BRIEF DESCRIPTION OF THE DRAWINGS
[0049] These and other aspects of the invention will now be
described, by way of example, with reference to the accompanying
drawings, in which:
[0050] FIGS. 1a, 1b, 1c and 1d are schematic illustrations of a
tool in accordance with a first embodiment of the present
invention;
[0051] FIGS. 2a, 2b and 2c are schematic illustrations of a tool in
accordance with a second embodiment of the present invention;
[0052] FIG. 3 is a schematic illustration of a cam track of a tool
in accordance with an embodiment of the present invention;
[0053] FIGS. 4a, 4b and 4c are schematic illustrations of a tool in
accordance with another embodiment of the present invention;
and
[0054] FIG. 5 is a schematic illustration of a tool in accordance
with a further embodiment of the present invention.
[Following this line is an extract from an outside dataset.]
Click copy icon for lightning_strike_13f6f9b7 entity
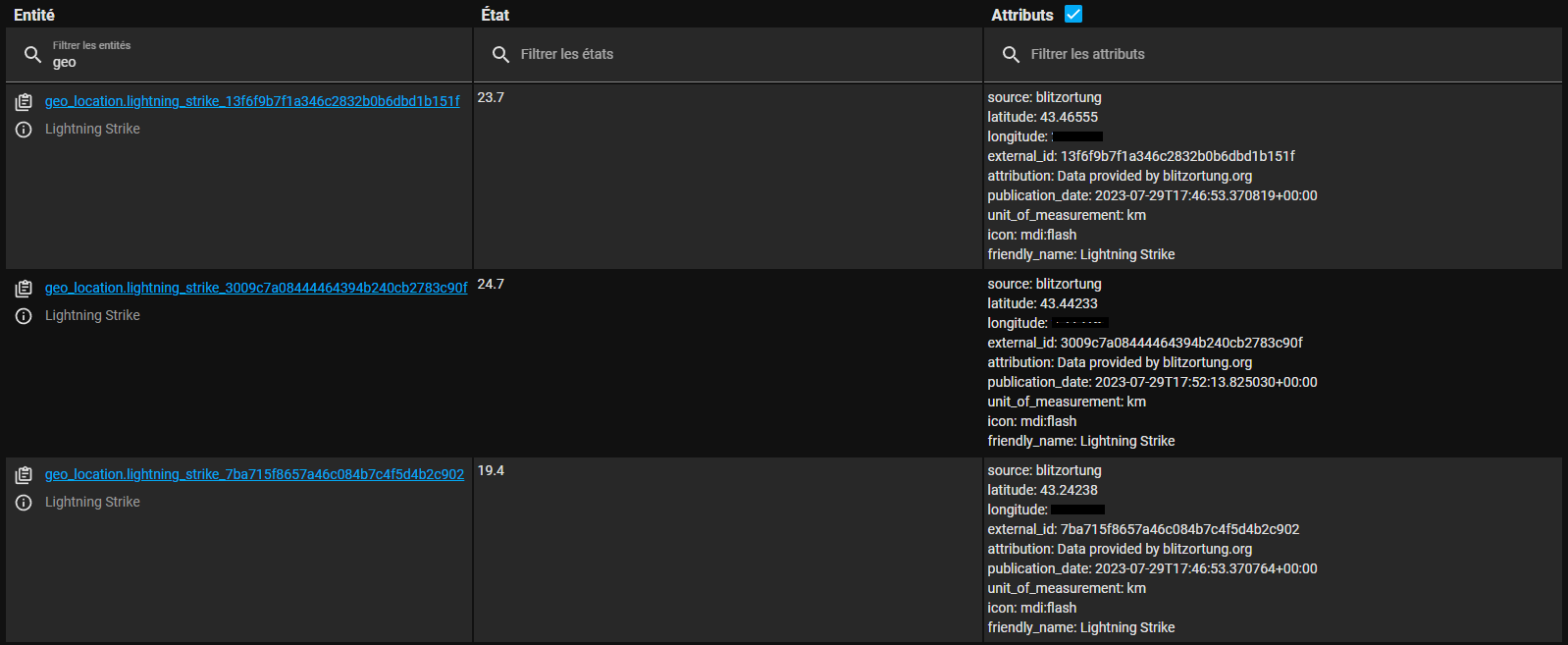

DETAILED DESCRIPTION OF THE DRAWINGS
[0055] Reference is first made to FIGS. 1a, 1b, 1c, and 1d of the
drawings, which are schematic illustrations of a tool 10 in
accordance with a first embodiment of the present invention. The
tool 10 is intended to form part of a downhole tubular string, such
as a drill string, tool string, or the like. Accordingly, the tool
10 includes a cylindrical body 12 having appropriate end
connections (not shown) for incorporation in the associated string.
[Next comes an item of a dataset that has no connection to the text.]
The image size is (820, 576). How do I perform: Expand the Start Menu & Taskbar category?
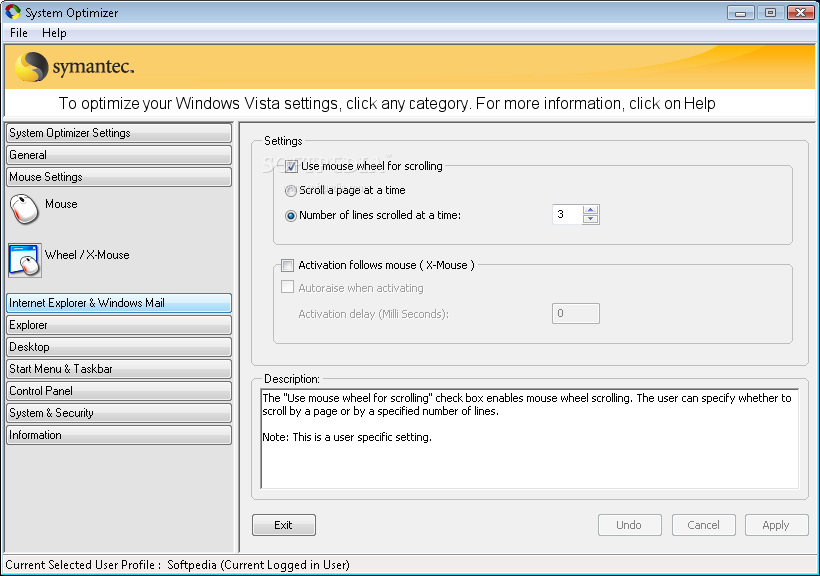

Mounted within the body 12 is a tubular piston 14 including an
internal flow restriction in the form of a nozzle 16, such that
circulation or flow of fluid in the normal direction, that is from
surface towards the distal end of the string, creates a fluid
pressure force across the piston 14, tending to translate the
piston downwards, against the action of a compression spring
18.
[0056] A cylindrical flow restriction in the form of a probe 20 is
mounted to the body 12 and, with the piston 14 in the raised
position (FIG. 1c), the probe 20 extends into the piston 14 and
through the nozzle 16. The probe 20 is coaxial with the piston 14
and has an outer diameter only slightly smaller than the internal
diameter of the nozzle 16. Accordingly, while the probe 20 is
located within the nozzle 16 the tool body is substantially
occluded.
[0057] FIG. 1a illustrates the relative positions of the tool
elements in a typical operating configuration, with fluid being
pumped through the tool 10 and the associated string at a normal
operational rate such as required during, for example, a drilling
operation. In this situation the fluid pressure differential
created across the nozzle 16 is sufficient to move the piston 14 to
its lowermost position in the body 12. It will be observed that the
upper end of the piston 14 is spaced from and clear of the probe
20.
[0058] FIG. 1b illustrates the relative positions of the tool
elements when the flow-rate of the fluid flowing through the string
has been reduced to a relatively low intermediate rate such that
there is a minimal if any fluid pressure force created across the
nozzle 16 and the upwards spring force on the piston 14 is greater
than the opposing downwards forces; the piston 14 thus moves
upwards under the influence of the spring 18. However, as the upper
end of the piston 14 approaches the lower end of the probe 20, the
piston 14 and probe 20 cooperate to create a rapid or step-change
restriction in the fluid flow area, the pressure drop resulting
from the flow restriction creating a fluid pressure force which
maintains the piston 14 in the illustrated intermediate
position.
[0059] The piston 14 will remain in this intermediate position
until the flow-rate is increased to generate a sufficient fluid
pressure force across the nozzle 16 to overcome the action of the
spring 18 and move the piston 14 downwards towards the operating
position as illustrated in FIG. 1a, or until the flow-rate is
reduced to a negligible level and the piston 14 translates upwards
towards the no-flow configuration as illustrated in FIG. 1c.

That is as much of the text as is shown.